_Problem details_:
Please filter the data below down to the lines holding the string "field".

Information: Begin

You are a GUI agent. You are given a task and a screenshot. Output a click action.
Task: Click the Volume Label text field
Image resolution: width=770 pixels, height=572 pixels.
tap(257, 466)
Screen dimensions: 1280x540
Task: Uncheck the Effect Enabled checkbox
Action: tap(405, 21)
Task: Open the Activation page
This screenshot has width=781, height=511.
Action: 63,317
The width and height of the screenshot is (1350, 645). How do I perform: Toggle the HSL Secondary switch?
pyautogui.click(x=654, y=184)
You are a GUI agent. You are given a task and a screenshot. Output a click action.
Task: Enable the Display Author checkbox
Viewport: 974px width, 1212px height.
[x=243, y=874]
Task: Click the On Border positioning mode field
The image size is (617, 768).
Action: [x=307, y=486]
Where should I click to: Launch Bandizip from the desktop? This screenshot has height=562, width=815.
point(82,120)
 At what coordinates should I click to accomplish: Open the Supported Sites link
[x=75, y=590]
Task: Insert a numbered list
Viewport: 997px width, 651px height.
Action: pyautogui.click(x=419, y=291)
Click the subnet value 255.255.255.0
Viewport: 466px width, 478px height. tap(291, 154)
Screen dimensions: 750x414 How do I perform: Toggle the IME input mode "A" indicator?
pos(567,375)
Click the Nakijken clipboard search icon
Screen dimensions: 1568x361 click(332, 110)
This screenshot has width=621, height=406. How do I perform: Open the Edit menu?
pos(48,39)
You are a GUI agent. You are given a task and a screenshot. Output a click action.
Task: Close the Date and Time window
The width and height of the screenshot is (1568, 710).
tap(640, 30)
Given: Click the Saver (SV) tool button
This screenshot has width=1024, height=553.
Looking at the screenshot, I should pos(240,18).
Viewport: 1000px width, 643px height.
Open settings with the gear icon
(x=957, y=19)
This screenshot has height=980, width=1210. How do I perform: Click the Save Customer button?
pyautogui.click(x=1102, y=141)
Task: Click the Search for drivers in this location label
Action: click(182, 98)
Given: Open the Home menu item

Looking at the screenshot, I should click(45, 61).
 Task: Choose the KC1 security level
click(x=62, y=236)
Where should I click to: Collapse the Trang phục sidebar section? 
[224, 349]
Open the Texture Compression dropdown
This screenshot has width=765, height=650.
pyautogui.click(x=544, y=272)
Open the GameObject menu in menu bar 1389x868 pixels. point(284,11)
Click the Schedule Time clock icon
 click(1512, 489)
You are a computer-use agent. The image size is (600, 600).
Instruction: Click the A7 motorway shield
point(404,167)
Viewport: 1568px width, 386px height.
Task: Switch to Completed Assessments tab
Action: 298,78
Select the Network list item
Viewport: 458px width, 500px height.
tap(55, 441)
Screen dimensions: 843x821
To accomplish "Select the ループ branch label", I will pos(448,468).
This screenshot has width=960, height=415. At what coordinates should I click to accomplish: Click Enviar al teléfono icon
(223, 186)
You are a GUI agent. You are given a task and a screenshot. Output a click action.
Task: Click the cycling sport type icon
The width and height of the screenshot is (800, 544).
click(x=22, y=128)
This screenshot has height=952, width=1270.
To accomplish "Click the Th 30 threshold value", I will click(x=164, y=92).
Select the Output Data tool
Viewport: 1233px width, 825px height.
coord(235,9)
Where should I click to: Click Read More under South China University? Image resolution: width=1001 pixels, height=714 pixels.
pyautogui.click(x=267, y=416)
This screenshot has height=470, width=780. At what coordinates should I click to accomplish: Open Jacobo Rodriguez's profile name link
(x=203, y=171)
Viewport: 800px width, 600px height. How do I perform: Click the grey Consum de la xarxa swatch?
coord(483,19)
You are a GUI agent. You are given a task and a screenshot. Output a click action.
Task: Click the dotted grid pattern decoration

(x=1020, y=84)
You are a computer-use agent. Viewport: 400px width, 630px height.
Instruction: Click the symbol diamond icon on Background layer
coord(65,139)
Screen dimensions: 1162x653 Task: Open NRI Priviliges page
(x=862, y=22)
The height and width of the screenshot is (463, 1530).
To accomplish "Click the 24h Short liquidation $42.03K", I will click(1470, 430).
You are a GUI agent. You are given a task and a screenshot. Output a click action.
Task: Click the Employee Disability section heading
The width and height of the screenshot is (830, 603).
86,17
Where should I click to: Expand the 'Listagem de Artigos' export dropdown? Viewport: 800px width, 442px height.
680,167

Information: End

_Task result_:
Task: Click the Volume Label text field
Task: Click the On Border positioning mode field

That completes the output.